The data set [47] consists of a large set of text e-mail messages exchanged between Enron employees. The data set is distinguished by its large size, which provides a diverse and realistic sample for testing information retrieval systems. The Enron email database serves as the foundation for document extraction and keyword processing. Each email file within the dataset is treated as a document, considering metadata and content. During the setup phase, keywords indicative of document content are extracted and subsequently encrypted using cryptographic functions such as pseudo-random functions (PRF) and pseudo-random permutations (PRP). The DSSE’s setup algorithm initializes critical parameters, generates cryptographic keys (Kf,Kt,Kg), and establishes the encrypted database (EDB) structure, mapping keywords to respective documents. Client-side storage encompasses essential information, including cryptographic keys and a global counter (Con), while maintaining data structures (Se,Sr) in server side.
In these experiments, all document-keyword pairs in the Enron email dataset [47] were extracted and stored in an EDB. Variable size of the result was constructed throughout the experiment, ranging from 10 to 105 documents. To simulate the performance impact of deletions on update operations, we simulated deletions with a probability ρ of 0.1. In the simulation of deletion processes during the system’s beta testing, a dynamic environment is established to replicate real-world scenarios where documents are systematically removed over time. Within the experimental framework, a deletion process involving pairs from the same database is incorporated at a rate of 10 percent. Specifically, for every addition of nine pairs (keyword, identifier), the tenth pair introduced corresponds to the removal of one of the preceding nine pairs, thus simulating the ongoing evolution of the database. When the time for processing each entry was calculated by repeating the experiment 30 times and then taking the average of the results; more entries were processed, the processing time for each entry decreased. The searchability of all keywords was preserved, even those that were misspelled or typed incorrectly. In addition, the file size did not affect search costs; it affected insertion costs, as bigger files typically include more keywords.
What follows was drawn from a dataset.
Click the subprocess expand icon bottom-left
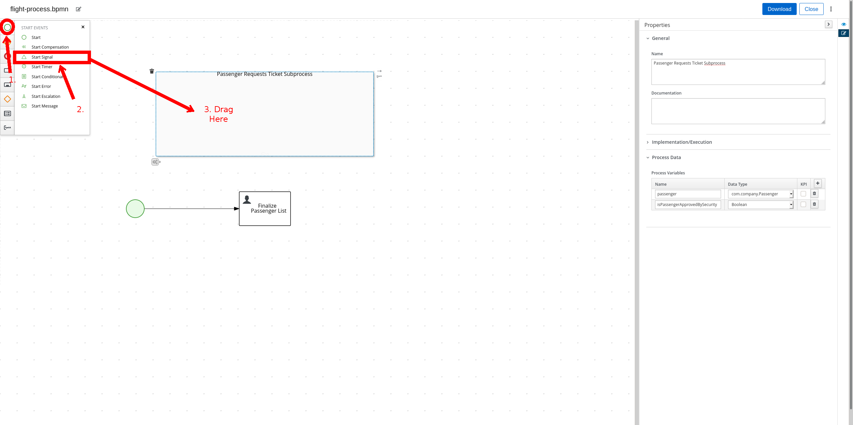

The proposed DSSE scheme undergoes a comprehensive evaluation, addressing client storage, computation cost, dynamic operation effects, and decryption cost on the client’s side. Focusing on efficiency as the database size expands; client storage assessment seeks a constant cost for smart devices with limited local storage. Computation cost measures query generation efficiency, emphasizing lower costs for enhanced scheme performance. Dynamic operation effects simulate the scheme’s behavior during updates and searches under dynamic scenarios in real world systems. Decryption cost evaluation ensures efficient result decryption, crucial for backward privacy in dynamic schemes. These metrics collectively offer a thorough assessment, aligning with key considerations in designing secure and efficient DSSE schemes, particularly in scenarios involving smart devices and dynamic data updates.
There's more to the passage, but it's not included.